Two seasons with Lancia 037 Rally
In the 1983 rallying season, Andruet was driving the Group Lancia 037 Rally. In two WRC events, at Monte-Carlo and Tour de Corse, he was a member of Lancia factory team Martini Racing. He finished 8th at Monte Carlo Rally. In the European Championship and French national events, he was driving for the Ecurie Total.
In 1984, Andruet continued to drive Lancia, for Martini Racing in the WRC events and for Total Chardonnet team in other events. His best WRC result was the sixth place at Tour de Corse. In the European Championship, he won two times at Rallye des Garrigues and Rallye du Var.
Return to Le Mans with WM-Peugeot
Andruet skipped 24h Le Mans in 1984 and returned to Circuit de la Sarthe in 1985, joining WM-Peugeot to drive a WM P83B prototype along with Claude Haldi and Roger Dorchy. Their race lasted for 73 laps when they retired due to an accident.
Rallying with Citroën Group B cars in 1985 and 1986
In the last two seasons of the Group B rally cars, Andruet participated in selected event driving for Citroën. At 1985 Rallye Monte-Carlo, he was driving Citroën Visa 1000 Pistes, finishing in the 8th place.
In 1986, Andruet participated in three WRC events with Citroën BX4TC, crashing out at Monte Carlo and Acropolis Rally. He reached the finish line at Swedish Rally, taking sixth place.
Last WRC appearance at 1995 Monte-Carlo Rally
At the end of the 1986 WRC season, Andruet ended his professional career. Since then, he participated occasionally in selected national and historical events, returning to WRC one more time at 1995 Rallye Monte Carlo. He and Biche participated in the Austin Mini Cooper.

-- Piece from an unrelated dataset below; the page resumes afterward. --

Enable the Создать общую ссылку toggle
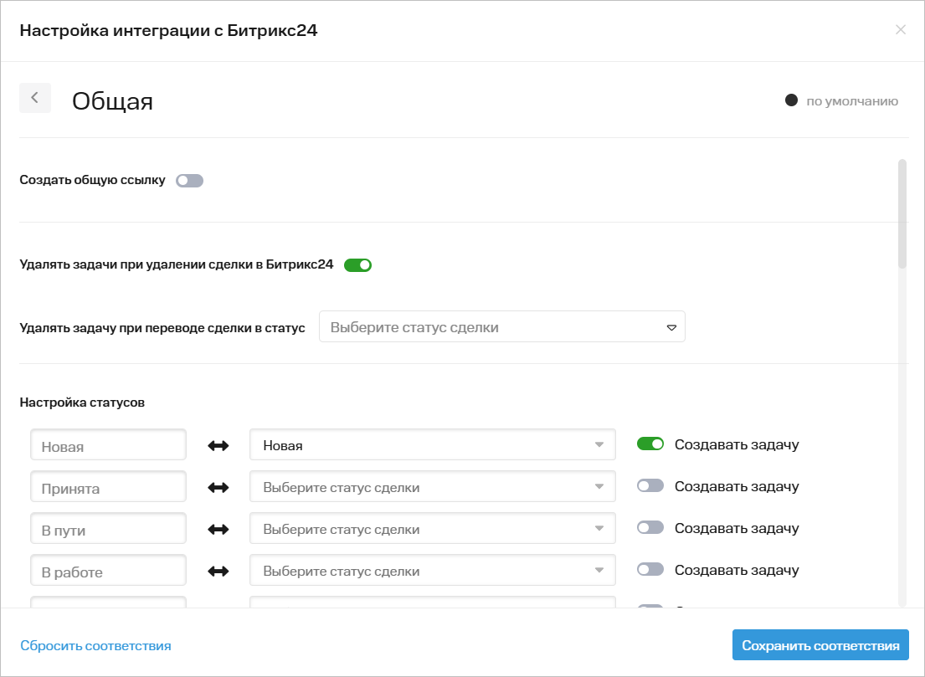Image resolution: width=925 pixels, height=677 pixels. (x=189, y=181)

Andruet never left rallying, attending numerous historic rally events in the 2000s and 2010s, mostly with Porsche 911 Carrera.
1989 - one more Le Mans class victory before ending a career
In the circuit racing, Andruet skipped Le Mans in 1986 and 1987, returning in 1988 with Chamberlain Engineering's Spice SE88C prototype. The car lasted just 17 laps. In 1988, Andruet also participated in selected raced of the European Touring Car Championship with Euro Luigi Racing's Ford Sierra RS500, with third place at Zolder as his best result.
And then, in 1989, Andruet scored one more class victory at Le Mans 24 Hours. He was driving the #113 Cougar C20B-Porsche for Courage Competition, sharing a car with Philippe Farjon and Shunji Kasuya. They finished 13th overall and the first in the C2 class, five laps ahead of closest rivals.
It was the last Le Mans attempt for Andruet and the end of his professional career. He returned to race tracks in 2001 to participated in four rounds of the French GT Championship for Team Kalliste, sharing a Porsche 996 GT3-RS with Caty Caly.